Scale-Dependent Continuity in Mineral Resource Estimation

It’s important to note that continuity is highly scale-dependent. At a large scale, structural continuity may extend for kilometers. Within that structure, vein continuity may persist only for tens of meters. Because gold is often concentrated in narrow veins, grade continuity can appear low globally but strong locally. For this reason, continuity should be discussed at multiple scales.

When we move into mineral resource estimation, scale again plays a defining role. A scoping study is generally based on Inferred Resources, with wide drill spacing and global continuity assessment. A pre-feasibility study requires higher confidence, supported by closer drill spacing and Indicated to Measured Resources. At this stage, continuity can be assessed at a local scale, while Inferred Resources are excluded from economics.
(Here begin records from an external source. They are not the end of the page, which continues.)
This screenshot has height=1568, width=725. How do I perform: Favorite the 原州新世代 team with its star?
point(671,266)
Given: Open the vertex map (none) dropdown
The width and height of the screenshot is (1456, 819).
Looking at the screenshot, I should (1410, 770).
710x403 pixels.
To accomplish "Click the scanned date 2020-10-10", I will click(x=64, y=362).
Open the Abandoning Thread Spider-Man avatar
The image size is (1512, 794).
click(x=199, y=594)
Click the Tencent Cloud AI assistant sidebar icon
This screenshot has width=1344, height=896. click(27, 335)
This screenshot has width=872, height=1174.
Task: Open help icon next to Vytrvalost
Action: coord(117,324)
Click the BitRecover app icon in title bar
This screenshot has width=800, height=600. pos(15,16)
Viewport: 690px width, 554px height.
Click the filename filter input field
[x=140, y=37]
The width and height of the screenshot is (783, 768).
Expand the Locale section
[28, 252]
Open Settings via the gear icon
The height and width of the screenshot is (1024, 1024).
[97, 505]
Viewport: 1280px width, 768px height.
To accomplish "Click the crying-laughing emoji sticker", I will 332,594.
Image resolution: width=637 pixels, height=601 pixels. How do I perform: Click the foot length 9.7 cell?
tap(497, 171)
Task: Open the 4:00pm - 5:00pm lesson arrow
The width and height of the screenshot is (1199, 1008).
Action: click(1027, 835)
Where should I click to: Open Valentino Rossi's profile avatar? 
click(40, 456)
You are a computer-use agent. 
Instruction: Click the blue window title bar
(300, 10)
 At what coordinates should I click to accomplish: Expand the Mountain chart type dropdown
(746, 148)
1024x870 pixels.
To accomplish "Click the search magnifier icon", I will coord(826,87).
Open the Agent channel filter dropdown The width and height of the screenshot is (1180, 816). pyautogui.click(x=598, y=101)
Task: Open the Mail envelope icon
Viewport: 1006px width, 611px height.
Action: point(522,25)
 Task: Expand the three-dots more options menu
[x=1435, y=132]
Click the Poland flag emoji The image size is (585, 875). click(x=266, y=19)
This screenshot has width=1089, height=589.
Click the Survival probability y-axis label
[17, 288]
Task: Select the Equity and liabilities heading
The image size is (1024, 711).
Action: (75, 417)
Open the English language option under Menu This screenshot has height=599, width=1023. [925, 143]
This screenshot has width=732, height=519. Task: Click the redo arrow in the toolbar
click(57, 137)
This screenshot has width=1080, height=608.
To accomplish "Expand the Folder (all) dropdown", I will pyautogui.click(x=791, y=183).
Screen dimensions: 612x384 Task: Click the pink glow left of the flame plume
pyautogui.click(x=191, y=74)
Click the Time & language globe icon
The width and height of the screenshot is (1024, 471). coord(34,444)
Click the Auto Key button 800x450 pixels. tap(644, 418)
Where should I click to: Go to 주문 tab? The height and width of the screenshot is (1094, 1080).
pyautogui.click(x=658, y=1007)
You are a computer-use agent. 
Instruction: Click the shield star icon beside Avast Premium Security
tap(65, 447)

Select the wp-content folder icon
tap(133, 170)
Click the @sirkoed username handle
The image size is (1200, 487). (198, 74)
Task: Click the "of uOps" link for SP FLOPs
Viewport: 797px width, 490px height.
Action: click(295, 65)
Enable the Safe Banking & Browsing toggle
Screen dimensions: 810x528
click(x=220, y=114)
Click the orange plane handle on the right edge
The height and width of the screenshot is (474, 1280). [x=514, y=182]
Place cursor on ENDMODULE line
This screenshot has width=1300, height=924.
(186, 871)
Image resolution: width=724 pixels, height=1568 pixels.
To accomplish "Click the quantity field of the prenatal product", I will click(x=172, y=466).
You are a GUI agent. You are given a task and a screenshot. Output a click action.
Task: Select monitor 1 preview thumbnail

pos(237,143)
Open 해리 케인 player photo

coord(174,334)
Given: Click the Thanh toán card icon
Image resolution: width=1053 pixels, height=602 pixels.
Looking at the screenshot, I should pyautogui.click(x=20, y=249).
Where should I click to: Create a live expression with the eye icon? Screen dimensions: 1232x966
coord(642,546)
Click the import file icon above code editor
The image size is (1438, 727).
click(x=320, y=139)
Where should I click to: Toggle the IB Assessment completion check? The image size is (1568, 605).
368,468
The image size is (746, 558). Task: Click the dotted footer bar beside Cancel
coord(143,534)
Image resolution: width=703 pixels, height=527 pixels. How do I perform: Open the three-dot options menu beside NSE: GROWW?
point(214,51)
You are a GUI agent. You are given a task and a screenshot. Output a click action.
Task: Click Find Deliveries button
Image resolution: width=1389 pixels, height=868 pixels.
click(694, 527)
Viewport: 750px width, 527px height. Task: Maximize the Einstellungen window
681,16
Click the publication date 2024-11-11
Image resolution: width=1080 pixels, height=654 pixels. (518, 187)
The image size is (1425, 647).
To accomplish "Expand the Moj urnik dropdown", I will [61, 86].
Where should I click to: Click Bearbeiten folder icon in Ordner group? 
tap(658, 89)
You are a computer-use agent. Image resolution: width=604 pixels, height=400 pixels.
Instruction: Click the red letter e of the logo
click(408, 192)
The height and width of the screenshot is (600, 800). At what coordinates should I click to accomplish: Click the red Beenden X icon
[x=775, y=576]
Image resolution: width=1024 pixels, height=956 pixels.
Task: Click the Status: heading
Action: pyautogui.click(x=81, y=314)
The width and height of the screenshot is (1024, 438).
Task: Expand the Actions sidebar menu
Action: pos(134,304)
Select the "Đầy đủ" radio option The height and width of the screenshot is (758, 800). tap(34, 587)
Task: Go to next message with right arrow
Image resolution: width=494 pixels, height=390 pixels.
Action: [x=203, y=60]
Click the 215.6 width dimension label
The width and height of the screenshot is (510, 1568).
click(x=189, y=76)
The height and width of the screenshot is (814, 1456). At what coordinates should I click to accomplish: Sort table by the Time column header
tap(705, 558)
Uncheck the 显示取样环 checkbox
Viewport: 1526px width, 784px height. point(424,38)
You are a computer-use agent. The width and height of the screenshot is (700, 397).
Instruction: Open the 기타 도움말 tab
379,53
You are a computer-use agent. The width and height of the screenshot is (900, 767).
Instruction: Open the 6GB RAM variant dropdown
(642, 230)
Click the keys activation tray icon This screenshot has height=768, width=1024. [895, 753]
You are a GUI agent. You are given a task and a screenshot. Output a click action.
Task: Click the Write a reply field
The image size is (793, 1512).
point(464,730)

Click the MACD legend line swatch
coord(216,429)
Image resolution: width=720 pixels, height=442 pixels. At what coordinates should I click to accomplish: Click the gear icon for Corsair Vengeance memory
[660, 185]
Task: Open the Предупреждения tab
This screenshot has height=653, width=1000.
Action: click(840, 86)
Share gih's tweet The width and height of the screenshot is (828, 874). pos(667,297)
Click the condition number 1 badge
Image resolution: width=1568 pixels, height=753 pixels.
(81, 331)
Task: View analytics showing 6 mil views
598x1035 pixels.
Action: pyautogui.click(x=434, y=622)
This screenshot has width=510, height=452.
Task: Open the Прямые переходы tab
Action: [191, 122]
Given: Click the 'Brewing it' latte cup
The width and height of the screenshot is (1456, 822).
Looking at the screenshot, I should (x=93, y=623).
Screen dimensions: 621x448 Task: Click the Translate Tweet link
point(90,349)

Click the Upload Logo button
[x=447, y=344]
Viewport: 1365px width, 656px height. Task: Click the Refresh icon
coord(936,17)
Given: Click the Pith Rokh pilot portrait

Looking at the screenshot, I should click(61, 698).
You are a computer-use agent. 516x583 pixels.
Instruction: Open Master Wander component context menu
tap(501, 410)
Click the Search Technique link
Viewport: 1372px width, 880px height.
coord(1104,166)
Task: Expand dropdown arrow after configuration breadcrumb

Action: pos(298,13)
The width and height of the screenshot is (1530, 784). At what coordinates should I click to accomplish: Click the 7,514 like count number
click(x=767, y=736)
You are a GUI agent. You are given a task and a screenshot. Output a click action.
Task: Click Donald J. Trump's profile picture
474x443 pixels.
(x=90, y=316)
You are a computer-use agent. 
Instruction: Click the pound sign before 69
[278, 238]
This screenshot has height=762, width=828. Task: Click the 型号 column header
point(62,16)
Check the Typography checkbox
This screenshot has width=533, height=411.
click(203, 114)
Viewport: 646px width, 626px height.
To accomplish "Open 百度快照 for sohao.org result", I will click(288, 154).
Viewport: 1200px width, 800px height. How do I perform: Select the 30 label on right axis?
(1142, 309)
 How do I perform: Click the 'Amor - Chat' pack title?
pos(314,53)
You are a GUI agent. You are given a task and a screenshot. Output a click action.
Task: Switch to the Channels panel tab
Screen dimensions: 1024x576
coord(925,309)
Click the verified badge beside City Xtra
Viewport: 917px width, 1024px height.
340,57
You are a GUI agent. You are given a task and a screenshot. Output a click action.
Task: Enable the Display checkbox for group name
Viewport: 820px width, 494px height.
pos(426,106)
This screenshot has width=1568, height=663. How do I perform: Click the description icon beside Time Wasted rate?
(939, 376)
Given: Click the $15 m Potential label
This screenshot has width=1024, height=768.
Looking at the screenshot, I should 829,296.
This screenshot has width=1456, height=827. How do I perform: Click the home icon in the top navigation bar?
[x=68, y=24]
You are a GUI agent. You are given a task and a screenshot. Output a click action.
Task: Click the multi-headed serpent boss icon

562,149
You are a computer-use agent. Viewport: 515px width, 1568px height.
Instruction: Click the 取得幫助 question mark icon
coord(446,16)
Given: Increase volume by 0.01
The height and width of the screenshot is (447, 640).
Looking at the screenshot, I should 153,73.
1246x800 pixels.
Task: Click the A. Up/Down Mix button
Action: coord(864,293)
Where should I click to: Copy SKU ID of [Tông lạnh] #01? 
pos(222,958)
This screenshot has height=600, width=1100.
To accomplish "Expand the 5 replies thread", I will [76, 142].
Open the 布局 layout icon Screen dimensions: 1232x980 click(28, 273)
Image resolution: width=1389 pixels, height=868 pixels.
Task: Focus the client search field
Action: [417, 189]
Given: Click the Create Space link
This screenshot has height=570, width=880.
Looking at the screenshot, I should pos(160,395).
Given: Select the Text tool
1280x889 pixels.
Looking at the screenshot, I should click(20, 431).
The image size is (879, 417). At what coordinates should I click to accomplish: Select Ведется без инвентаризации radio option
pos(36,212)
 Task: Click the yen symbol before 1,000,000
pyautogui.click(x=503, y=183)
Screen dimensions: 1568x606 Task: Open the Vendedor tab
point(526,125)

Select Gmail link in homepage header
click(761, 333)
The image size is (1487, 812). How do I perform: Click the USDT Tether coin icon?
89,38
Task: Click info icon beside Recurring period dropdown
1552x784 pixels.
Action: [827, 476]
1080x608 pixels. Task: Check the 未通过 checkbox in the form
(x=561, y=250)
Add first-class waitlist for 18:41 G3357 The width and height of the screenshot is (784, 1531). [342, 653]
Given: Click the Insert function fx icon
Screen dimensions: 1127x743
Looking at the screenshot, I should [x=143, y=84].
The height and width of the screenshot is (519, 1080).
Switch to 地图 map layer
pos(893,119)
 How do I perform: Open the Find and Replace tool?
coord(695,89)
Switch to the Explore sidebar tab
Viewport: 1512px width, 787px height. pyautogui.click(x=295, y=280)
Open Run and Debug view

By the feasibility stage, modeling reaches maximum detail.

Managing Scale-Related Challenges and Trade-Offs

Scale-related challenges often stem from choosing the wrong level of detail. Using mismatched data scales leads to misinterpretation. There is always a detail trade-off between resolution and coverage.

Scale-related errors directly affect model reliability and risk. Integrating data across multiple scales remains a key challenge. High-resolution data increases costs, often with diminishing returns.

Project teams must balance technical ideals with practical constraints. Modern software like K-MINE supports scale decisions, balancing resolution, coverage, and reliability.